#### WHAT YOU ARE ASKED TO DO
All of the entries below, duplicated exactly, make up the answer.

#### MATERIAL TO PROCESS
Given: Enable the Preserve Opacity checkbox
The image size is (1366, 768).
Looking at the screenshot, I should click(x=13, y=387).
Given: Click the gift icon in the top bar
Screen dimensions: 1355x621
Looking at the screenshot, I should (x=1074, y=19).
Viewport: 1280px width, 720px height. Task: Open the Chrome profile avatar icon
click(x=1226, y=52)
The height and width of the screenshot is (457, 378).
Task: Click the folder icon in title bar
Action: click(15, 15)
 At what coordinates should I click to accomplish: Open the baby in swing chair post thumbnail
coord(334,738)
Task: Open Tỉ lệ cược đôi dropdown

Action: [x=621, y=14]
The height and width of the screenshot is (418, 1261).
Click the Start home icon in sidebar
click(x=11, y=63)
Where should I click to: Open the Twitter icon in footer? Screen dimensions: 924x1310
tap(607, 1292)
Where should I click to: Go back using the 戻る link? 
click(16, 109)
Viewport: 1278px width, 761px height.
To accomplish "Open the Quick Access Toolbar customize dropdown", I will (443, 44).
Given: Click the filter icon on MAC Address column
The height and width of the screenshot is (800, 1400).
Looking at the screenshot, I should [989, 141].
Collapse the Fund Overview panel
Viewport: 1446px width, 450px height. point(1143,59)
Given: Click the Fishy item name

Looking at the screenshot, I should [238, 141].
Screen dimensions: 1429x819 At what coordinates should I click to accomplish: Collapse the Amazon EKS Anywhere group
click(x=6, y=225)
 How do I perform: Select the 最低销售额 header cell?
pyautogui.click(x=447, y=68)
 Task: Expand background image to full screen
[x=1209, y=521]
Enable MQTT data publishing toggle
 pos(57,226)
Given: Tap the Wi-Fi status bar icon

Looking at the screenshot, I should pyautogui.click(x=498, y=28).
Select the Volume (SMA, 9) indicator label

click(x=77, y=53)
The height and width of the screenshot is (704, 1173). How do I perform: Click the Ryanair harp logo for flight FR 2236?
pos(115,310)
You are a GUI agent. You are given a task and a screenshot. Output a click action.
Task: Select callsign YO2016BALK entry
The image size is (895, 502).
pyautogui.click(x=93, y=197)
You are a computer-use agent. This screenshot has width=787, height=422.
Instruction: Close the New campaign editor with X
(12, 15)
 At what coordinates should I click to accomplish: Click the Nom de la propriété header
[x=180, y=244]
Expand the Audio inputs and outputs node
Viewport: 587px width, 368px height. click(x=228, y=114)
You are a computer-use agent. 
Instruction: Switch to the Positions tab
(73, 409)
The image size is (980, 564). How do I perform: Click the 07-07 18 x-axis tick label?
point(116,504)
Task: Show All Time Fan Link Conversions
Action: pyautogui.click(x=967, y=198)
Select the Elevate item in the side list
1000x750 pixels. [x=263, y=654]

#### SOLVED EXERCISE
Given: Enable the Preserve Opacity checkbox
The image size is (1366, 768).
Looking at the screenshot, I should click(x=13, y=387).
Given: Click the gift icon in the top bar
Screen dimensions: 1355x621
Looking at the screenshot, I should (x=1074, y=19).
Viewport: 1280px width, 720px height. Task: Open the Chrome profile avatar icon
click(x=1226, y=52)
The height and width of the screenshot is (457, 378).
Task: Click the folder icon in title bar
Action: click(15, 15)
 At what coordinates should I click to accomplish: Open the baby in swing chair post thumbnail
coord(334,738)
Task: Open Tỉ lệ cược đôi dropdown

Action: [x=621, y=14]
The height and width of the screenshot is (418, 1261).
Click the Start home icon in sidebar
click(x=11, y=63)
Where should I click to: Open the Twitter icon in footer? Screen dimensions: 924x1310
tap(607, 1292)
Where should I click to: Go back using the 戻る link? 
click(16, 109)
Viewport: 1278px width, 761px height.
To accomplish "Open the Quick Access Toolbar customize dropdown", I will (443, 44).
Given: Click the filter icon on MAC Address column
The height and width of the screenshot is (800, 1400).
Looking at the screenshot, I should [989, 141].
Collapse the Fund Overview panel
Viewport: 1446px width, 450px height. point(1143,59)
Given: Click the Fishy item name

Looking at the screenshot, I should [238, 141].
Screen dimensions: 1429x819 At what coordinates should I click to accomplish: Collapse the Amazon EKS Anywhere group
click(x=6, y=225)
 How do I perform: Select the 最低销售额 header cell?
pyautogui.click(x=447, y=68)
 Task: Expand background image to full screen
[x=1209, y=521]
Enable MQTT data publishing toggle
 pos(57,226)
Given: Tap the Wi-Fi status bar icon

Looking at the screenshot, I should pyautogui.click(x=498, y=28).
Select the Volume (SMA, 9) indicator label

click(x=77, y=53)
The height and width of the screenshot is (704, 1173). How do I perform: Click the Ryanair harp logo for flight FR 2236?
pos(115,310)
You are a GUI agent. You are given a task and a screenshot. Output a click action.
Task: Select callsign YO2016BALK entry
The image size is (895, 502).
pyautogui.click(x=93, y=197)
You are a computer-use agent. This screenshot has width=787, height=422.
Instruction: Close the New campaign editor with X
(12, 15)
 At what coordinates should I click to accomplish: Click the Nom de la propriété header
[x=180, y=244]
Expand the Audio inputs and outputs node
Viewport: 587px width, 368px height. click(x=228, y=114)
You are a computer-use agent. 
Instruction: Switch to the Positions tab
(73, 409)
The image size is (980, 564). How do I perform: Click the 07-07 18 x-axis tick label?
point(116,504)
Task: Show All Time Fan Link Conversions
Action: pyautogui.click(x=967, y=198)
Select the Elevate item in the side list
1000x750 pixels. [x=263, y=654]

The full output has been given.